The main objective of this study was to present an in-depth biochemical, hemodynamic and electrophysiological characterization of our isolated ex-vivo slaughterhouse heart experiments in the PhysioHeart™ platform. Initially, the resuscitated porcine hearts showed physiological metabolic, electrical and hemodynamic activities. However, electrophysiological and hemodynamic cardiac functions gradually diminished due to the initiation of waste product intoxication, reduction of essential nutrients, ion imbalances, cardiac necrosis and, most likely lastly, reperfusion injury and inflammation. On one hand, we conclude that the variability observed in the baseline pump function is a consequence of the ‘random’ selection of the slaughterhouse animals and the harvesting techniques. On the other hand, the superimposed progressive diminishment in cardiac function is concluded to be a result of the isolated slaughterhouse heart pathophysiology. Namely, the observed loss of function is associated with an increased level of metabolites and electrolytes, declining nutrients, a gradual loss of tissue integrity with edema and cell death which we believe is a result of the lack of hepatic and nephrological plasma clearance in the isolated heart setting. Figure 12 and Table 3 summarize these results, which resemble the deterioration of the heart function in a multi-organ failure situation. These observations support the use of plasma clearance interventions and support the working hypothesis that isolated hearts should be treated, as far as possible, as heart-and-organ failure environment.
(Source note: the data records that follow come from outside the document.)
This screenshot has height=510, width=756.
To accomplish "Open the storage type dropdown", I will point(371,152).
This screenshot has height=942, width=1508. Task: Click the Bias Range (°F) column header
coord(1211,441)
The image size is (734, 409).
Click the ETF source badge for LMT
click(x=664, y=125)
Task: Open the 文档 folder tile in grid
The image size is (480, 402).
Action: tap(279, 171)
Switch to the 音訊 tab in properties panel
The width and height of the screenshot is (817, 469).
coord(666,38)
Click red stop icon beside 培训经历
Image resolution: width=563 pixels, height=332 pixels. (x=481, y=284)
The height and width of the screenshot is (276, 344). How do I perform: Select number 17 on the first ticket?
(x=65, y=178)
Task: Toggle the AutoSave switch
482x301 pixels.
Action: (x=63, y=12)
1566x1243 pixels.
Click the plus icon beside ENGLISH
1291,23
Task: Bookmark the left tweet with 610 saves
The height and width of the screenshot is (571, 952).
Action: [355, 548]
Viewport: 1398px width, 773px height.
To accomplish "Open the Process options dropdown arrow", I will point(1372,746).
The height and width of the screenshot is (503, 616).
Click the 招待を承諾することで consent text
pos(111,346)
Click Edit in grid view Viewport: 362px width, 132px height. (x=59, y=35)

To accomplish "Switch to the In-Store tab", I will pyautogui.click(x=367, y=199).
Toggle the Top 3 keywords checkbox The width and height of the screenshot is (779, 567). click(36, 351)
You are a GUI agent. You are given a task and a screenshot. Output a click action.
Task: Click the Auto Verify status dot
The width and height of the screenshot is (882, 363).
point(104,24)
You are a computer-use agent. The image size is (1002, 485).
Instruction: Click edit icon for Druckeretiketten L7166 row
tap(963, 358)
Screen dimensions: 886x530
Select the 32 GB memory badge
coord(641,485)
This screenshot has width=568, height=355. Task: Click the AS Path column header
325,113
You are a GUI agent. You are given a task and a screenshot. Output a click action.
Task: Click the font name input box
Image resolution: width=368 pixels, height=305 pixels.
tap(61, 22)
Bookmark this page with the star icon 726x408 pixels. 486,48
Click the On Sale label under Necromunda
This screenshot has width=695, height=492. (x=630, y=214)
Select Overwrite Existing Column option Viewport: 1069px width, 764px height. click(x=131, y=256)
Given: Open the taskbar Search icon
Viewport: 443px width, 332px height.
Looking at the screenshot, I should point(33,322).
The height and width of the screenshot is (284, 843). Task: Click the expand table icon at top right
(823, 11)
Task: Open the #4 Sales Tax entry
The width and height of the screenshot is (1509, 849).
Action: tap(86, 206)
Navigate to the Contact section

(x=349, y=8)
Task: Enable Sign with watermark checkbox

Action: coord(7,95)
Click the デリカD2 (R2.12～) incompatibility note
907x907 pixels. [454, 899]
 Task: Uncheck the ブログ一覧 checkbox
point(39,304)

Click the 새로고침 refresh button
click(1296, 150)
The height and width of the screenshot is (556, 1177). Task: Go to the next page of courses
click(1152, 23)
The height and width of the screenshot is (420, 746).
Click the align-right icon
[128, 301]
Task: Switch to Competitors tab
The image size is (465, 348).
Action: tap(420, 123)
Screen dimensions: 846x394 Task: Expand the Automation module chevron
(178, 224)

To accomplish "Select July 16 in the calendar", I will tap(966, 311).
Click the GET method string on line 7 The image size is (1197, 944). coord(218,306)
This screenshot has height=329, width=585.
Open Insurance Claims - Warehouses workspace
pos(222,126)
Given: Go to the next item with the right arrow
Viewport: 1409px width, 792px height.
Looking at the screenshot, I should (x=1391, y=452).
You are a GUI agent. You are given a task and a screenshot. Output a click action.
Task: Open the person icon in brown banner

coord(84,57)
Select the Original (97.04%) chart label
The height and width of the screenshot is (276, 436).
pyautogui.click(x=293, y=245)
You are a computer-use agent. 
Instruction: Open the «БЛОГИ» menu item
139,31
The limited duration of acceptable performance during the isolated heart experiments highlights that the isolated working heart needs to be in an environment that resembles the in-vivo physiology to avoid loss of its morphological and functional integrity. The slaughterhouse pigs used in this study were in general good health and were examined by a veterinarian prior to slaughtering. However, previous research has shown that domestication, selective breeding, scarce physical activity and improved feeding efficiency lead to morphological abnormalities in slaughterhouse-derived porcine hearts [25]; this was observed in our specimens as hypertrophic cardiomyopathy. Also, the baseline blood measurements revealed elevated levels in damage markers (i.e. CK, ASAT, LDH, troponin and myoglobin). As previous research has shown, elevated damage markers were most likely caused by the limited heart capacity observed in farm animals due to an intensive selection pressure and high stress during regrouping, transport and slaughtering [26]. The baseline measurements also revealed high ion concentrations and hyperosmolarity in blood; as previously reported by Heinze and Mitchell [27], this was probably a consequence of water accumulation in the intra- and inter-cellular space caused by the electrical stunning. Moreover, it is believed that the hyperkalemia observed at baseline was a consequence of the rapid drop in pH produced by the slaughtering; this drop in pH is known to lead to a cellular intake of H+ and release of K+ as a physiological process of pH balancing [28]. Electrical stunning also produces muscle contraction, which leads to hypoglycemia, hyperlactatemia, elevated creatinine levels and hyperammonemia [29]. These contractions can further lead to acidosis (low pH) and hyperlactatemia, an effect that has previously been reported during epileptic seizures when the muscles suffer from hypoxia [30, 31].
For each heart experiment, blood from different pigs was collected immediately after exsanguination and stored for about 2 h until preparation for reperfusion. Generally, pooling blood leads to transfusion reaction in humans, but the particular characteristics of the porcine hematopoietic system make porcine blood pooling less harmful as it causes transfusion reaction only in very rare cases [32]. However, the storage lesion of erythrocytes, during which glucose is consumed, levels of 2,3-diphosphoglycerate (DPG) and ATP decrease, and ammonia and potassium levels increase [33,34,35], is most likely contributing to the pathological blood values observed already at baseline.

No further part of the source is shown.